Speed Dating with a Literary Twist


Chances are you’re dating. At the least, you know someone who is—perhaps someone who regales you with stories from OKC and Tinder dates gone terribly wrong. But a computer-mediated quest for love isn’t your only option. Speed dating, enter stage left.

Defined as “an event at which each participant converses individually with all the prospective partners for a few minutes in order to select those with whom dates are desired,” speed dating has been around since the late 90s. These highly-structured events allow singles to learn about each other beyond the loud, anxiety-inducing bar scene that often seems to be our only hope of finding love.

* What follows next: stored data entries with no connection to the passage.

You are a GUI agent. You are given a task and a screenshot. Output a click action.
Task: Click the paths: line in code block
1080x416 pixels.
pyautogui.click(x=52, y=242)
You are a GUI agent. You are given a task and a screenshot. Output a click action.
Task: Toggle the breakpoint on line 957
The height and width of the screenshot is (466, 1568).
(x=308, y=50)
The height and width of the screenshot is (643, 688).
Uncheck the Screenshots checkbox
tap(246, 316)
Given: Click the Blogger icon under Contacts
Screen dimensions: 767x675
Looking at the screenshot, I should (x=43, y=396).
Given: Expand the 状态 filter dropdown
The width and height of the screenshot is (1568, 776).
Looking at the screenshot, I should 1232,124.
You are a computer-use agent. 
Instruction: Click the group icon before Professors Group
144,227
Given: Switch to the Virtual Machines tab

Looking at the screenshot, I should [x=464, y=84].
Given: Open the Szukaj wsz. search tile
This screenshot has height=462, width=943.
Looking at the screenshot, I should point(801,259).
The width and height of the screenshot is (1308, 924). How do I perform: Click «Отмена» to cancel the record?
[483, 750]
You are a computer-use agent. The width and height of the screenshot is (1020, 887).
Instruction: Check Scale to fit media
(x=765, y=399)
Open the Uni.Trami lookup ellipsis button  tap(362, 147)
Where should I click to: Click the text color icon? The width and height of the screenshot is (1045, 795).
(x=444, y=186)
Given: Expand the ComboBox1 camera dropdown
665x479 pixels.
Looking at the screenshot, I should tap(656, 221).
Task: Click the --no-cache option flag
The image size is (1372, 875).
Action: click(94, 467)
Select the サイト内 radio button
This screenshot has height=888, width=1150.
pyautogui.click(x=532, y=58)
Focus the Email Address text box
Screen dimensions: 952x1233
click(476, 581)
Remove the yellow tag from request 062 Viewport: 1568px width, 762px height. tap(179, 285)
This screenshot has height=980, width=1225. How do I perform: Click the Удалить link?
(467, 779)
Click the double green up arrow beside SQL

Lancaster, PA has not been immune to this “round-robin” style dating system—last month, the connectors and community mavens of Lancaster Transplant presented “Ask Me: A Night of Awkward Speed Dating.” Approximately 30 singles gathered at the Fulton Street Arts Cooperative to meet, mingle, and rotate through fifteen unique stations. Couples were challenged to remove a bra and belt from a fashion dummy using only one hand. They washed dishes side by side at an industrial art sink to simulate domestic chores. At the blind contour drawing station, couples drew while looking at one another, without lifting their pencils from the paper and without looking down at their drawings.

And if you’re wondering why we’re writing about a speed dating event on a website geared towards the literary world, it’s because The Triangle was right there in the mix. At station 15 we helped couples learn about each other by creating collaborative list poems. A list poem is exactly what it sounds like—a poem made up of a list. Using randomly selected prompts, couples worked together to do some creative brainstorming on lists like: things you could contribute to society if we lived in a post-apocalyptic world; odd traditions/rituals that may be exclusive to your family; new Yankee Candle scents; things you have (or have had) in your pocket; and songs and movies that were formative during your adolescence.

Witnessing couples working together (we sat at the table to facilitate) was an interesting experience. In addition to being able to tell which pairs immediately clickedand which were hilariously awkwardwe watched couples learn beyond what our prompts asked for. What style of handwriting does he have? Does she take over the paper and call all the shots? Does he listen? Do they swap their shared worksheet back and forth or negotiate a scribe at the beginning of the activity? Who can spell?

The resulting list poems blew our minds. It was proof that creativity lives in all of us, no matter if we identify as poets, accountants, bartenders, or tantric educators. Thank you to Lancaster Transplant for inviting us to participate in this awesome event, thank you to Fulton Street Arts Cooperative for the space, and thank you most of all to all of the singles who came out last month to write poems and get real, real awkward. We hope you enjoyed it as much as we did.

The poems below were written by speed dating participants, with The Triangle adding titles, line breaks, and punctuation. Although in some cases we may have removed words, we did not add any words to the pieces.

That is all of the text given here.